PROBLEM DESCRIPTION
Please give again, word for word, each line that falls between the line with "This screenshot has width=689, height=620." and the end of the data, inclusive.
── GIVEN RECORDS
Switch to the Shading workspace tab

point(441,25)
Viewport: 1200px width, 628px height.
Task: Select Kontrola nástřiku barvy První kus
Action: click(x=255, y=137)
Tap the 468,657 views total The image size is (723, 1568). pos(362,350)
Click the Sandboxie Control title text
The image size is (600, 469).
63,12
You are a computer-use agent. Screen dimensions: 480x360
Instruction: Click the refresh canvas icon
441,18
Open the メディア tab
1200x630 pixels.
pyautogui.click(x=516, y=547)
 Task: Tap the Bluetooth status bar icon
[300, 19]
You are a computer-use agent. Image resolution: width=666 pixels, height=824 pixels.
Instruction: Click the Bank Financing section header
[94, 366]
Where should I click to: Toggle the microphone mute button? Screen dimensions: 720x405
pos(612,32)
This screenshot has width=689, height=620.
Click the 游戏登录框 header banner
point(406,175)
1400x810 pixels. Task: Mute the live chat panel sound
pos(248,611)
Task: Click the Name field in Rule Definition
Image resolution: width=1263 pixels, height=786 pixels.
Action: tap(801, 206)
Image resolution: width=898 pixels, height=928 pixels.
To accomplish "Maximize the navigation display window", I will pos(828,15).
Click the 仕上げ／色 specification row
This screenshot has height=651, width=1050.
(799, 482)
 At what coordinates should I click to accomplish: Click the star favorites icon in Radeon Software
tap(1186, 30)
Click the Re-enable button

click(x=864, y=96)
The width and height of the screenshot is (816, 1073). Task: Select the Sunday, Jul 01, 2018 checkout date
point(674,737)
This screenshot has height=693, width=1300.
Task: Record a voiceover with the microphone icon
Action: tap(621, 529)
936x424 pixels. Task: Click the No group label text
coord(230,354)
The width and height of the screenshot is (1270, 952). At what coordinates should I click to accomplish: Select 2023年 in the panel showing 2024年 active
────
PROBLEM SOLUTION
This screenshot has width=689, height=620.
Click the 游戏登录框 header banner
point(406,175)
1400x810 pixels. Task: Mute the live chat panel sound
pos(248,611)
Task: Click the Name field in Rule Definition
Image resolution: width=1263 pixels, height=786 pixels.
Action: tap(801, 206)
Image resolution: width=898 pixels, height=928 pixels.
To accomplish "Maximize the navigation display window", I will pos(828,15).
Click the 仕上げ／色 specification row
This screenshot has height=651, width=1050.
(799, 482)
 At what coordinates should I click to accomplish: Click the star favorites icon in Radeon Software
tap(1186, 30)
Click the Re-enable button

click(x=864, y=96)
The width and height of the screenshot is (816, 1073). Task: Select the Sunday, Jul 01, 2018 checkout date
point(674,737)
This screenshot has height=693, width=1300.
Task: Record a voiceover with the microphone icon
Action: tap(621, 529)
936x424 pixels. Task: Click the No group label text
coord(230,354)
The width and height of the screenshot is (1270, 952). At what coordinates should I click to accomplish: Select 2023年 in the panel showing 2024年 active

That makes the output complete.